Source data
━━━━
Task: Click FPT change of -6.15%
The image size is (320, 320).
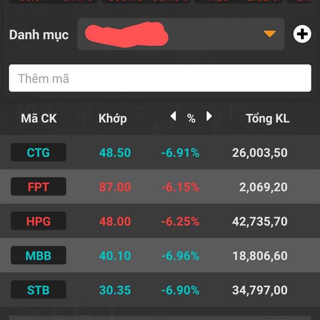Action: [180, 187]
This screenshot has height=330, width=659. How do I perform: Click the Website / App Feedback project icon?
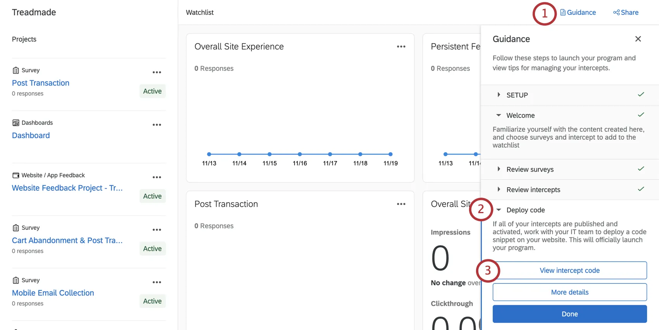[16, 175]
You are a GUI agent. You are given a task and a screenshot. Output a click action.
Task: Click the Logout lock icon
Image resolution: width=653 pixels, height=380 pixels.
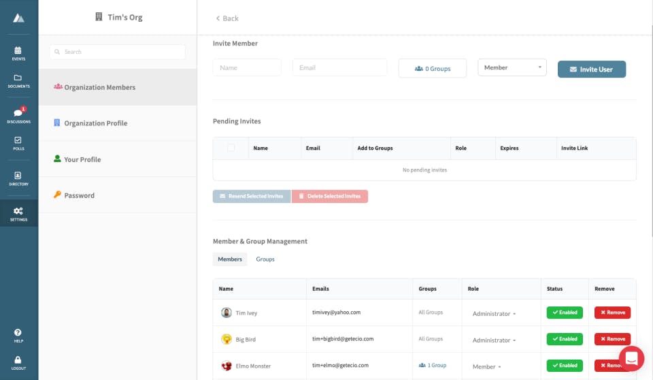(x=18, y=361)
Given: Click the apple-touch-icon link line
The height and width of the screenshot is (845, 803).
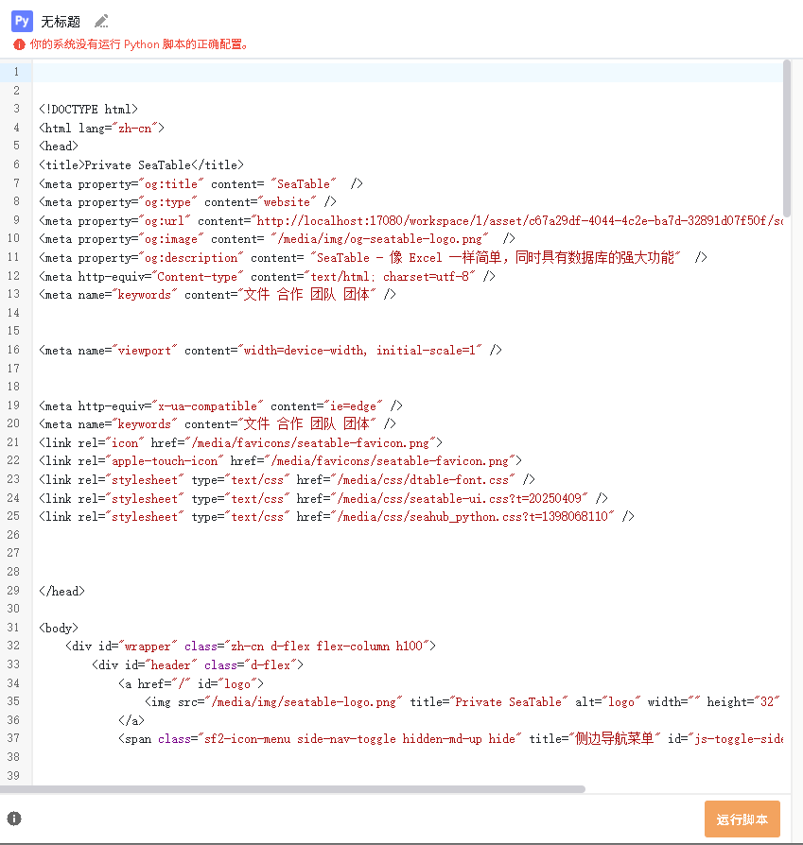Looking at the screenshot, I should click(x=280, y=461).
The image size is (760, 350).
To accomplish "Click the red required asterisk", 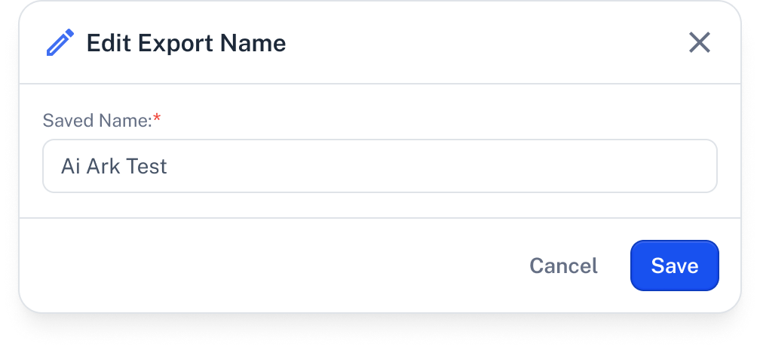I will (157, 118).
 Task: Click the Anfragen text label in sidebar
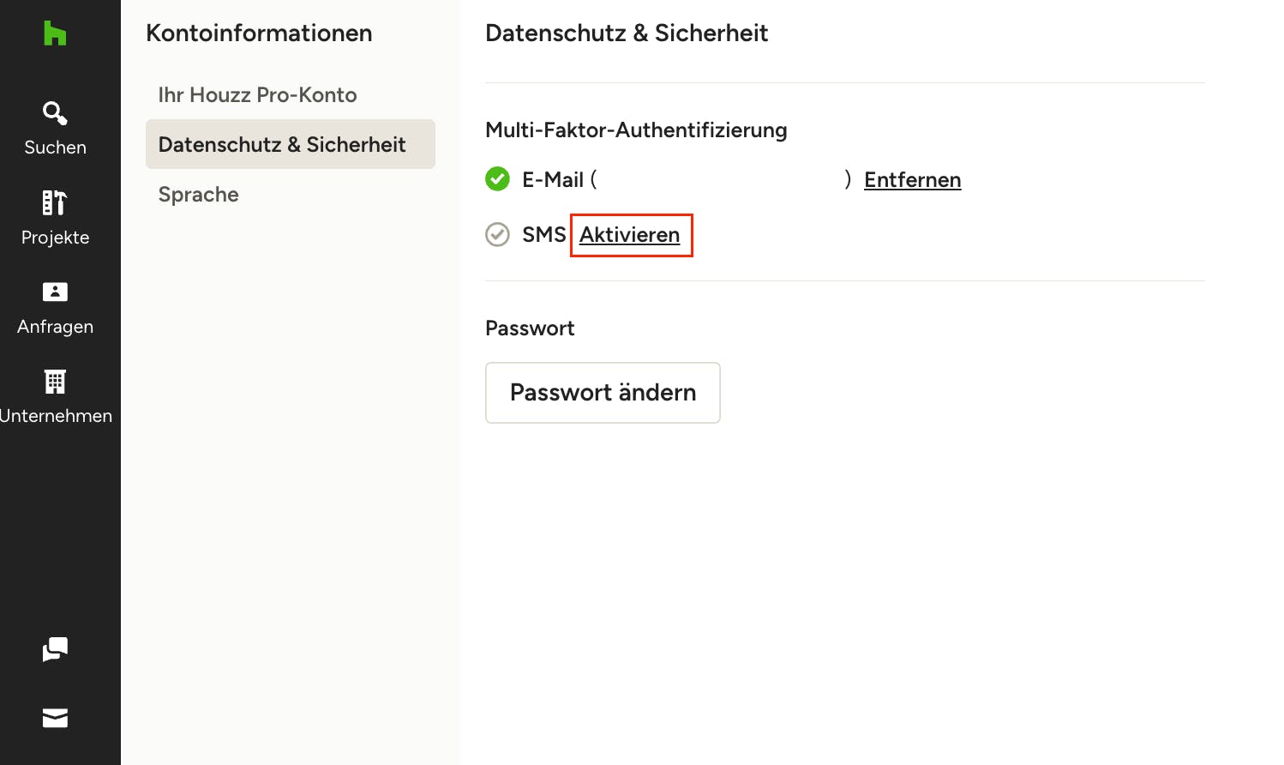coord(55,327)
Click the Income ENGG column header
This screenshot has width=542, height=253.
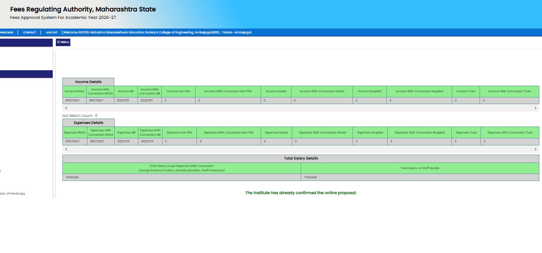coord(75,91)
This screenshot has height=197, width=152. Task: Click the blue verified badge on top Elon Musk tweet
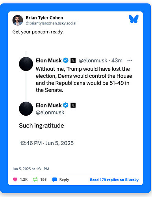66,60
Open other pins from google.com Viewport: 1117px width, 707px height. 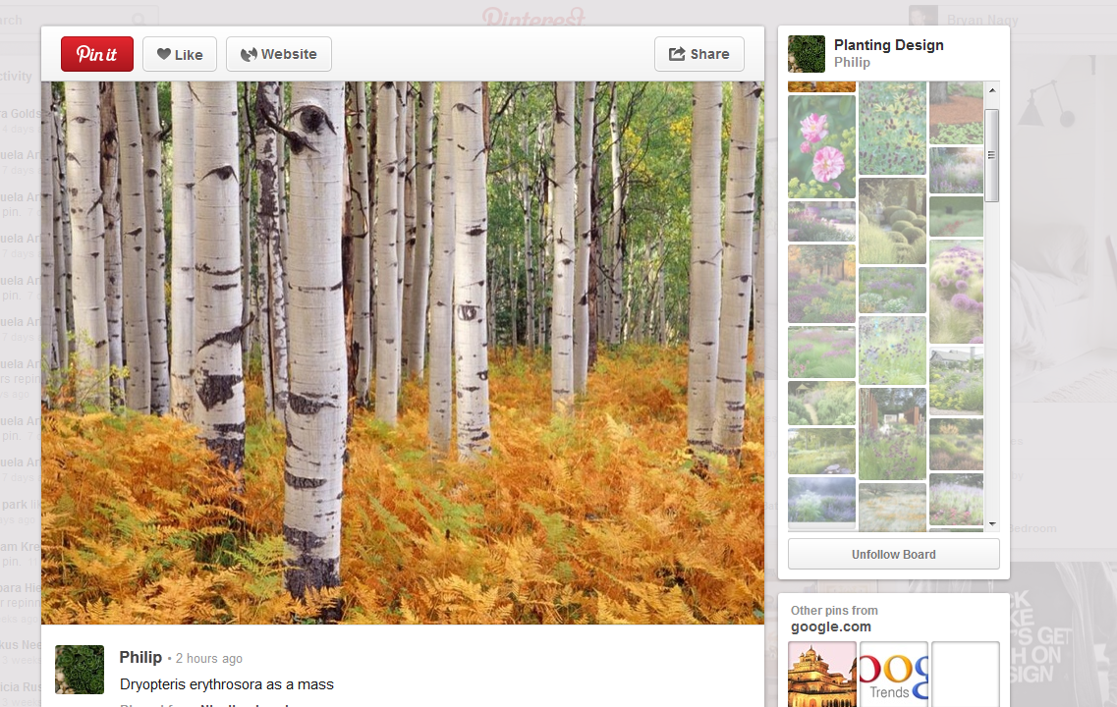830,626
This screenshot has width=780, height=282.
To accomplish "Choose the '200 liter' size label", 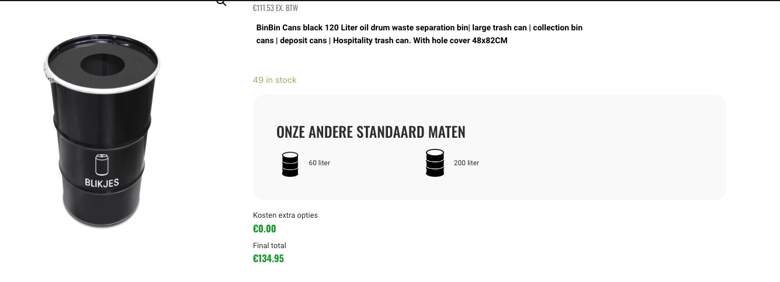I will point(466,163).
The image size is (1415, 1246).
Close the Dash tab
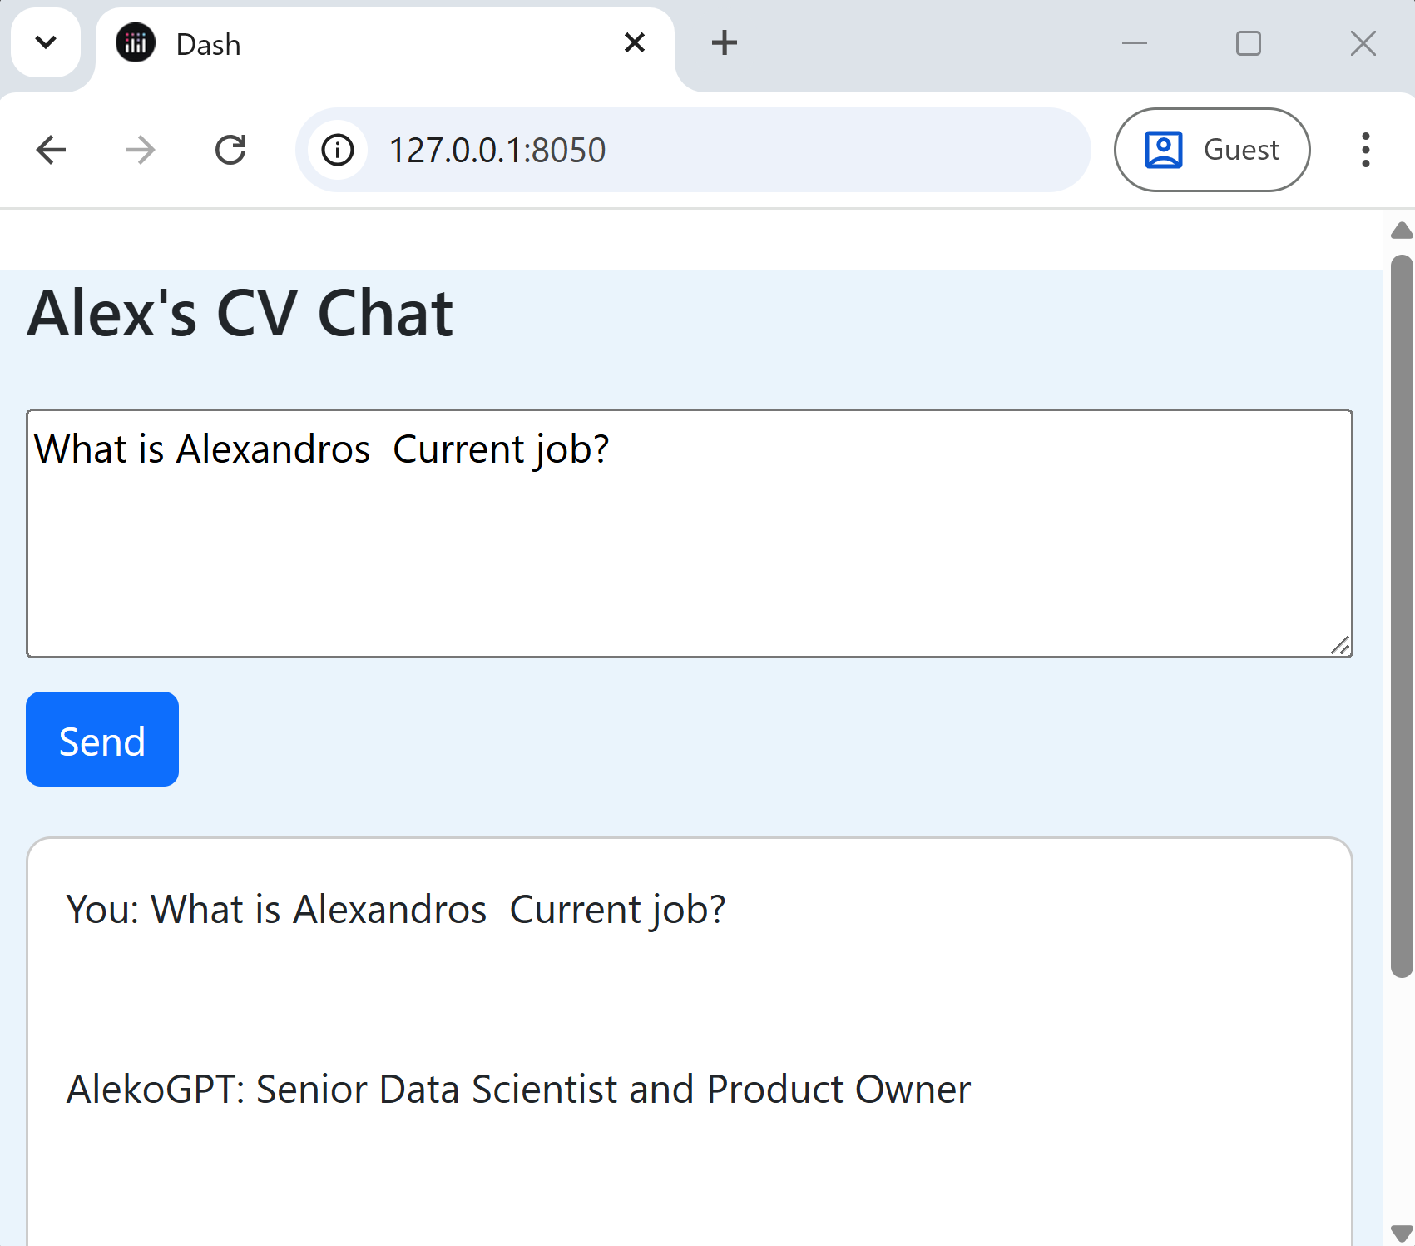(634, 42)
━━━━
→ Directions:
Collect every line of the items that contains the word "This".

→ Task answer:
This screenshot has height=330, width=659. How do I perform: Click the Website / App Feedback project icon?
This screenshot has width=542, height=253.
This screenshot has height=197, width=152. Task: Click the blue verified badge on top Elon Musk tweet
This screenshot has width=780, height=282.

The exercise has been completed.